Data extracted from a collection
———

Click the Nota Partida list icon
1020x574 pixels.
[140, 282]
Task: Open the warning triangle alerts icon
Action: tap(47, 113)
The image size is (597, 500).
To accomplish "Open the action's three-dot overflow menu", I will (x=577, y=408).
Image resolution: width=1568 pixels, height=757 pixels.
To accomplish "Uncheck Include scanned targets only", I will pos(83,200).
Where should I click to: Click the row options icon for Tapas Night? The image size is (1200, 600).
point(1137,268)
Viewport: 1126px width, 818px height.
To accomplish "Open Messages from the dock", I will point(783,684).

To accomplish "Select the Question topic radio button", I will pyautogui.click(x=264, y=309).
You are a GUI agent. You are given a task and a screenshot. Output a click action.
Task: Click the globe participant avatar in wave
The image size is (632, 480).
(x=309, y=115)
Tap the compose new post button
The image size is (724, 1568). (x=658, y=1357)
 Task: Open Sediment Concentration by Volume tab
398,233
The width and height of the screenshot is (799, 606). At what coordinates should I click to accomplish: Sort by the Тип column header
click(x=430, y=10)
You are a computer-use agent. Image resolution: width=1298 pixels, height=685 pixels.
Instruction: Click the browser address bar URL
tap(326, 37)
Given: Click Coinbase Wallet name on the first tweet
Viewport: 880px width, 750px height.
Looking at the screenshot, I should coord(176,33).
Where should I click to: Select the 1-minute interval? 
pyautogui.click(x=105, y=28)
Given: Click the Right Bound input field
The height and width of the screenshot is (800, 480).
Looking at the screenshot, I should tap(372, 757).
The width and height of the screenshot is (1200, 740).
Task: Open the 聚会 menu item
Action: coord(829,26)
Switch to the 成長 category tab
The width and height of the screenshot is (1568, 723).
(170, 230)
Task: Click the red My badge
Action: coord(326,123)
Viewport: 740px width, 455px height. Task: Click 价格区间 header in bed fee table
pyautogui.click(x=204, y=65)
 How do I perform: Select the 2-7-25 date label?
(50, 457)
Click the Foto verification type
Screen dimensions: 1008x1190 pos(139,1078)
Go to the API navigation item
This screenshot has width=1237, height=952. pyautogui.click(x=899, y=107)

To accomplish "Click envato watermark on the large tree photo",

———

_DIRECTIONS FOR THIS TASK_:
Restate each entry above word for word.

_RESULT OF THE TASK_:
Click the Nota Partida list icon
1020x574 pixels.
[140, 282]
Task: Open the warning triangle alerts icon
Action: tap(47, 113)
The image size is (597, 500).
To accomplish "Open the action's three-dot overflow menu", I will (x=577, y=408).
Image resolution: width=1568 pixels, height=757 pixels.
To accomplish "Uncheck Include scanned targets only", I will pos(83,200).
Where should I click to: Click the row options icon for Tapas Night? The image size is (1200, 600).
point(1137,268)
Viewport: 1126px width, 818px height.
To accomplish "Open Messages from the dock", I will point(783,684).

To accomplish "Select the Question topic radio button", I will pyautogui.click(x=264, y=309).
You are a GUI agent. You are given a task and a screenshot. Output a click action.
Task: Click the globe participant avatar in wave
The image size is (632, 480).
(x=309, y=115)
Tap the compose new post button
The image size is (724, 1568). (x=658, y=1357)
 Task: Open Sediment Concentration by Volume tab
398,233
The width and height of the screenshot is (799, 606). At what coordinates should I click to accomplish: Sort by the Тип column header
click(x=430, y=10)
You are a computer-use agent. Image resolution: width=1298 pixels, height=685 pixels.
Instruction: Click the browser address bar URL
tap(326, 37)
Given: Click Coinbase Wallet name on the first tweet
Viewport: 880px width, 750px height.
Looking at the screenshot, I should coord(176,33).
Where should I click to: Select the 1-minute interval? 
pyautogui.click(x=105, y=28)
Given: Click the Right Bound input field
The height and width of the screenshot is (800, 480).
Looking at the screenshot, I should tap(372, 757).
The width and height of the screenshot is (1200, 740).
Task: Open the 聚会 menu item
Action: coord(829,26)
Switch to the 成長 category tab
The width and height of the screenshot is (1568, 723).
(170, 230)
Task: Click the red My badge
Action: coord(326,123)
Viewport: 740px width, 455px height. Task: Click 价格区间 header in bed fee table
pyautogui.click(x=204, y=65)
 How do I perform: Select the 2-7-25 date label?
(50, 457)
Click the Foto verification type
Screen dimensions: 1008x1190 pos(139,1078)
Go to the API navigation item
This screenshot has width=1237, height=952. pyautogui.click(x=899, y=107)

To accomplish "Click envato watermark on the large tree photo",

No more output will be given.